Sometimes I spend too much time thinking. Not thinking of a particular topic or trying to solve some kind of problem, but just moodling. You know, dawdling and frittering away time while letting my mind wander and chew on thoughts in a relaxed way.

I start coming up with the weirdest questions. Like, if you lose a sock in the dryer, does it come back as a Tupperware lid that doesn’t fit any of your containers?

Does artificial intelligence imply there is such a thing as artificial stupidity?

If old TV shows and movies are considered innocent, does that mean new ones are guilty?

Speaking of that, I try to imagine a time when high-tech was simply a color TV. And parents (like mine) had to start telling us kids to turn it off and go outside and play.

That got me to wondering if nowadays parents worry that their kids are spending too much time on tablets and i-things Instagramming and Snapchatting and TikToking and who knows what else. I was reading an article about a study that found that on average people are spending one-third of their day looking at some sort of screen. Another survey found that half the teenagers said they felt addicted to their mobile devices.

Honestly, though, some of us old guys had our own childhood addictions. Mainly, the boob tube. Ever since we got our first TV when I was somewhere around 5 or 6 I became transfixed by the hypnotic glow of that 19-inch cathode ray tube. I knew all the shows and so did my friends and every day at school would talk about what happened with Paladin or Bret Maverick the night before.

I think I was corrupted for life by those westerns. If not corrupted, then absolutely smitten. Each of the three networks had tons of westerns, from Roy Rogers and Dale Evans singing Happy Trails to Matt Dillon in Gunsmoke, which opened with him gunning down the same bad guy every week with his quick draw.

There were dozens of westerns, but early on I was partial to Don Deigo’s masked Zorro who every week got the best of Sergeant Garcia with his rapier – and equally rapier wit and The Cisco Kid with Duncan Renaldo as Cisco and Leo Carrillo as Pancho (why do I remember this stuff?), who was always saying, “ohhhh Cisco,” with Cisco responding with “ohhhh, Pancho.”

Walt Disney ran a miniseries celebrating Elfego Baca, which was introduced each time with the song, “…and the legend was that, like el Gato, the cat, nine lives had Elfego El Gato.” The show’s setting, of course, was Socorro but the exteriors were filmed in Cerrillos. Go figure.

The impression these shows made on me is probably because in the 1950s each show seemed to impart some sort of moral lesson, such as respect for the law or respect for your parents.
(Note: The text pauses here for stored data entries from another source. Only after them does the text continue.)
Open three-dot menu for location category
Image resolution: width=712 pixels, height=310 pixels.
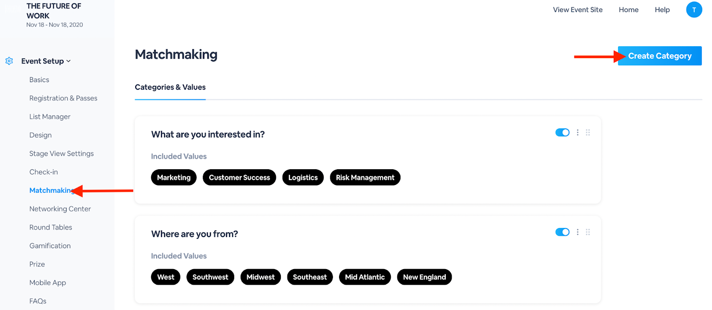click(x=578, y=232)
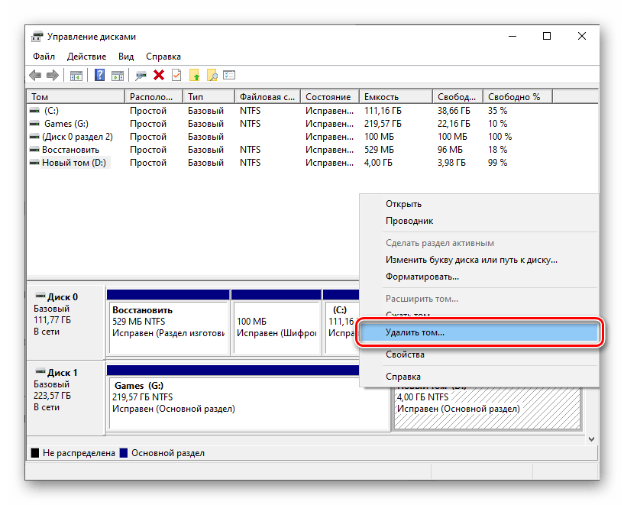Select Удалить том... from the context menu
This screenshot has width=624, height=505.
415,333
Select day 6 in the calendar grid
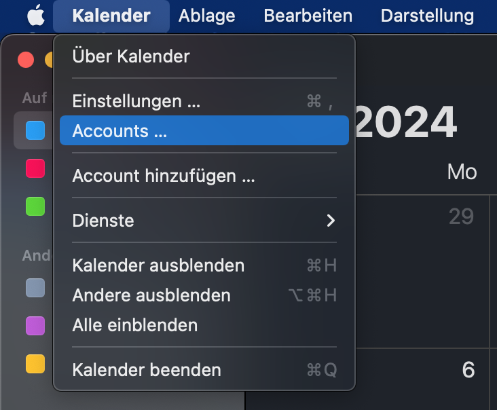The image size is (497, 410). (x=468, y=370)
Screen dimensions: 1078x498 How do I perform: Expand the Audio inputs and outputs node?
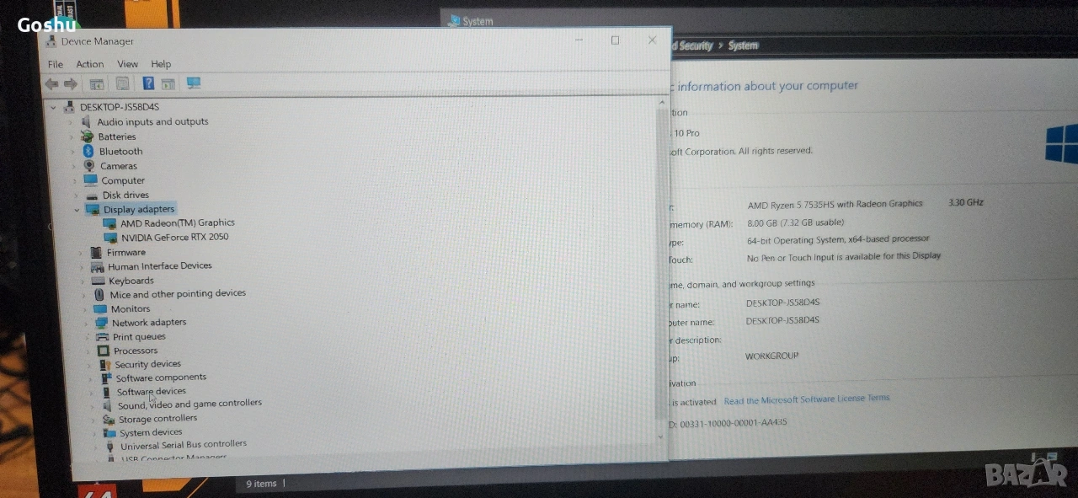pos(72,122)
All in a 30-minute teleplay.

At least – even in this day and age – we still have cowboys, even though Willie Nelson warns mothers against letting their young ‘uns grow up to be one.

Things probably haven’t changed that much, because now kids still watch shows, but instead of talking about them the next day, they can tweet each other during the shows they are watching.

I can just imagine when today’s teens grow up and have kids of their own they’ll tell ‘em, “You kids have it easy. Back in my day, I had to walk five miles in the snow just to get a wi-fi signal.”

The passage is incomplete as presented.